CHAMPAIGN, Ill. - One of the nation's leading scholars of modern Greek will be on the University of Illinois campus April 22 to present a free lecture at 7 p.m. in the Levis Faculty Center.
Vassilis Lambropoulos, the C.P. Cavafy Professor of Modern Greek and Comparative Literature at the University of Michigan, will discuss "Greek American Accents."
According to Lambropoulos, retaining a "foreign accent" when speaking English is not necessarily considered to a negative trait today. Instead, he says, "we have come to see accents as performative elements that enrich the orchestra of human communication by adding inexhaustible varieties of timbre and rhythm."
U. of I. linguistics professor Marina Terkourafi and classics professor Angeliki Tzanetou are coordinating an ongoing, recently begun initiative to cultivate a greater awareness and knowledge of contemporary Greek language and culture on the U. of I. campus. With support from the School of Literatures, Cultures and Linguistics and the Committee for Modern Greek Studies, Terkourafi and Tzanetou have been leading efforts to offer a language option that satisfies the campus general education requirements.
Terkourafi described modern Greek as "the living language used to communicate in Greece and Cyprus today."
"It is the everyday spoken language, the language literature is written in, used in business and read on the Internet," she said. "It represents the current stage that the Greek language has reached after 4,000 years of history."

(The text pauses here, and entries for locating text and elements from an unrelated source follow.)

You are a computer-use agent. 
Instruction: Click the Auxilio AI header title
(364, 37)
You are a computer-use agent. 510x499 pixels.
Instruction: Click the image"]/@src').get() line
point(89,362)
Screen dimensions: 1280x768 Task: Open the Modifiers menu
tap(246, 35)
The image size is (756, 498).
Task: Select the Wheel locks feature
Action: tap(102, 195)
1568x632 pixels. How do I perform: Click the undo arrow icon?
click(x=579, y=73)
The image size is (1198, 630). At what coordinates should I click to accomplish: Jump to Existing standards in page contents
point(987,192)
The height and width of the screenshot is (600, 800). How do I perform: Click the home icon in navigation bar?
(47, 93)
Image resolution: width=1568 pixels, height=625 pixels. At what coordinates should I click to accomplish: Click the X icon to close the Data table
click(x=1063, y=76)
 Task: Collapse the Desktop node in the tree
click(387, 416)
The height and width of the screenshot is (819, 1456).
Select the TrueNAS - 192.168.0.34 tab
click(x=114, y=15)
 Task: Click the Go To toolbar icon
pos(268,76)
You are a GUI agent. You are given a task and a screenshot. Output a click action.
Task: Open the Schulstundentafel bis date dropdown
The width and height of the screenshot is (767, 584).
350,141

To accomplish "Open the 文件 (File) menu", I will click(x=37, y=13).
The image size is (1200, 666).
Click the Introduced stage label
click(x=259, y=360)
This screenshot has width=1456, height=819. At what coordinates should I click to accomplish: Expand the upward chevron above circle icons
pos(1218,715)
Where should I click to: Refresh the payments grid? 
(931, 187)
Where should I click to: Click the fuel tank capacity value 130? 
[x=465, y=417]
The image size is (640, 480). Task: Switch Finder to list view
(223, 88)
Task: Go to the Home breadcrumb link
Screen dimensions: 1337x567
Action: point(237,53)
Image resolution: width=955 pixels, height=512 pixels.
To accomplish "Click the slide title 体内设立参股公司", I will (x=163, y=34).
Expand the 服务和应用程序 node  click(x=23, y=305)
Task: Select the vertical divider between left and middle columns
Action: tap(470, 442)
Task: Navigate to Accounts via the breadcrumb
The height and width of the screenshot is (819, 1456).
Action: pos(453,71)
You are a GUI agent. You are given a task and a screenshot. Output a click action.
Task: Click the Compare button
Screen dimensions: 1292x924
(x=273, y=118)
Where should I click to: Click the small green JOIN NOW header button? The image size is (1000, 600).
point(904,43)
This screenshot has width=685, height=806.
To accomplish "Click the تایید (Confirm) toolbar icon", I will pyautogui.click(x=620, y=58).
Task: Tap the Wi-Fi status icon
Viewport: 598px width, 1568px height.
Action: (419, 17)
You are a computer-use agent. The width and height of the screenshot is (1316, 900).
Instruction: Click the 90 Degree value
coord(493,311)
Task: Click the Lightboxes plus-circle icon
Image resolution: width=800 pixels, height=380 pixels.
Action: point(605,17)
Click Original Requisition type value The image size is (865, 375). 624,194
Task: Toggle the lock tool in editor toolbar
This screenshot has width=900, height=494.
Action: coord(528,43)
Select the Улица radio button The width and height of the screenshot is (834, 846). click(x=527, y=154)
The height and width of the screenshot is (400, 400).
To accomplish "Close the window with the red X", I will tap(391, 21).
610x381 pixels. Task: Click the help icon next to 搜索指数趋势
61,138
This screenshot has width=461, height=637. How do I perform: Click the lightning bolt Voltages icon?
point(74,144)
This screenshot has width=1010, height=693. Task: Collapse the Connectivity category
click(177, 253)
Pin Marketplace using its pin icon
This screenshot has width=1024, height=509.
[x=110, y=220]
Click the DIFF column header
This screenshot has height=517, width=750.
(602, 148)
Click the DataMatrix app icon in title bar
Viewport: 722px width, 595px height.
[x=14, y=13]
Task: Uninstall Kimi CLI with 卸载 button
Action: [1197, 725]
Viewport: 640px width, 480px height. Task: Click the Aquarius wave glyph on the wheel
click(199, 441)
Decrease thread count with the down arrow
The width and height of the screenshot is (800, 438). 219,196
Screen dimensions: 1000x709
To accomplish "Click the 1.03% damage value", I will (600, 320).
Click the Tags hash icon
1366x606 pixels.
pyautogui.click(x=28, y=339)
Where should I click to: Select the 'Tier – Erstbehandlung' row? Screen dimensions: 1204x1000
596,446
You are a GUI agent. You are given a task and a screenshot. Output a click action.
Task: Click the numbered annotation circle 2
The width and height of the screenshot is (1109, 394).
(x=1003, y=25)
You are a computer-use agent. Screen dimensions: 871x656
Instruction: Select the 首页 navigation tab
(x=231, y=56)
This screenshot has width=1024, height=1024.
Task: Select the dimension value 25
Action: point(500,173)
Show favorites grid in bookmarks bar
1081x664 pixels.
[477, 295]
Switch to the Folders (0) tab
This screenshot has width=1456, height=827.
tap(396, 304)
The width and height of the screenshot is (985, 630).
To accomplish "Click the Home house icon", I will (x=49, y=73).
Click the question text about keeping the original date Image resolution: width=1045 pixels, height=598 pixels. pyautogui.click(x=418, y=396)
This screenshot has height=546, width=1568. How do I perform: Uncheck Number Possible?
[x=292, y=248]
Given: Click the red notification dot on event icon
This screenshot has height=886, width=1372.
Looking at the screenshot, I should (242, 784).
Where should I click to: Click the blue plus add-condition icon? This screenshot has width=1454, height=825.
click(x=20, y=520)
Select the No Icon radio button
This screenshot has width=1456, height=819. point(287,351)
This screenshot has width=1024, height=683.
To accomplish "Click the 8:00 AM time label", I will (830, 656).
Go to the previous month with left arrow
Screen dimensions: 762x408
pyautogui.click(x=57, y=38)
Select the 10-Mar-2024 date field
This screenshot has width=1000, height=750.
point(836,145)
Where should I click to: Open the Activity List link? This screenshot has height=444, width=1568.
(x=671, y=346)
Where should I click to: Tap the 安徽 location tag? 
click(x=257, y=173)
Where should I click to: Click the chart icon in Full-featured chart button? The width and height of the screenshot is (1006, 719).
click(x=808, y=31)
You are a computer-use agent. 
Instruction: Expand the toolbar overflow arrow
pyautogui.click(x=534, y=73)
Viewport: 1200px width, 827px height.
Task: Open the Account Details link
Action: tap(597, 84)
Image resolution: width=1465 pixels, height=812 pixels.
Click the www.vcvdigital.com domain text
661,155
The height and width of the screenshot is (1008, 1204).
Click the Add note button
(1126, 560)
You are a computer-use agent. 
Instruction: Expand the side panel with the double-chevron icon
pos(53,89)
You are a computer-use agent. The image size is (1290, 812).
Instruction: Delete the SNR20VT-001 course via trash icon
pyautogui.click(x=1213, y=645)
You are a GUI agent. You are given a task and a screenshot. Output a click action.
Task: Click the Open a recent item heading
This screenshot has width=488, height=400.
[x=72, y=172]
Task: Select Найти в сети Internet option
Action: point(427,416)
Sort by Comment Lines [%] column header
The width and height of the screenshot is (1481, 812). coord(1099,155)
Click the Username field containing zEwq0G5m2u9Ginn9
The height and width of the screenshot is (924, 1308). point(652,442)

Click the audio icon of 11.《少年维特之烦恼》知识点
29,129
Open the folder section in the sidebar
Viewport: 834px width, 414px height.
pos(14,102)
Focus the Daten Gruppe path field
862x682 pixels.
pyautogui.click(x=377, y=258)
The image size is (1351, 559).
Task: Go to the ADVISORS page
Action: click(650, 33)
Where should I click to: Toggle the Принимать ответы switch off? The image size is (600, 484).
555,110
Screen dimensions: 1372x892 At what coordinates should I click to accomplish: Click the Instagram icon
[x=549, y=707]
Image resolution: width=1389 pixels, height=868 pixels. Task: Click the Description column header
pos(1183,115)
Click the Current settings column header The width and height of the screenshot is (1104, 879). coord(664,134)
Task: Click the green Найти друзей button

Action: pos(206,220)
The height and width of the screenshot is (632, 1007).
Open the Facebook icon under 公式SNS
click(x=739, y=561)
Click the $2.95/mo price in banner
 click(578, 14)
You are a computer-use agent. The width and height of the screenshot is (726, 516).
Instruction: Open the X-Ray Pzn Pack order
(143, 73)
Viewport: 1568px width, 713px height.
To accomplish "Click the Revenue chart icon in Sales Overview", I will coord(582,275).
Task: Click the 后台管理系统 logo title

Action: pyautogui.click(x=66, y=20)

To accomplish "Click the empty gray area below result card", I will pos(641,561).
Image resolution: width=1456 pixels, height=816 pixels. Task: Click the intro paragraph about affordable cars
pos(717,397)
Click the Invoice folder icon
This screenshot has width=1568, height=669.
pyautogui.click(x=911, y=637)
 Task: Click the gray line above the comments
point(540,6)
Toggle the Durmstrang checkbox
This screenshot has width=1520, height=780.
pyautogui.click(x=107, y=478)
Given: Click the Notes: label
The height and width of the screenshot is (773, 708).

Greek culture, she noted, is ubiquitous and virtually inescapable in modern Western civilization.
"Look around - at the campus buildings and even the column on the Illinois 'I' sign (logo)."
Terkourafi said the Committee for Modern Greek Studies has been doing outreach work locally and with Chicago's large Greek community for the past year to promote efforts to offer language and culture courses Illinois. She added that the Hellenic Students' Association has played a vital role in those efforts, especially in terms of connecting the committee with Greek and Greek-heritage faculty members.
Lambropoulos' talk - sponsored by the committee and by the Office of the Provost, SLCL, departments of linguistics and of the classics and the European Union Center -represents the second major public event brought to campus by the committee this year. Last fall, members organized a documentary-film screening at Spurlock Museum.
On April 24, experts including College of Education Dean Mary Kalantzis and political science professor Robert Pahre will discuss "Greece in the 21st Century: Trends and Challenges" at the U. of I.'s Illini Center in Chicago to continue outreach efforts there.
Terkourafi said the debut campus course in elementary modern Greek will be offered this summer through the Intensive Foreign Language Instruction program. The regular elementary course will be offered for the first time this fall, with a continuing second-level course available in spring 2010.
Terkourafi said the committee is working toward establishing a cohesive, comprehensive program with courses in modern Greek history, politics and culture. While the language will at first be taught by graduate teaching assistant Nikolaos Vergis, a six-year plan calls for establishing continuity by adding a full-time faculty member.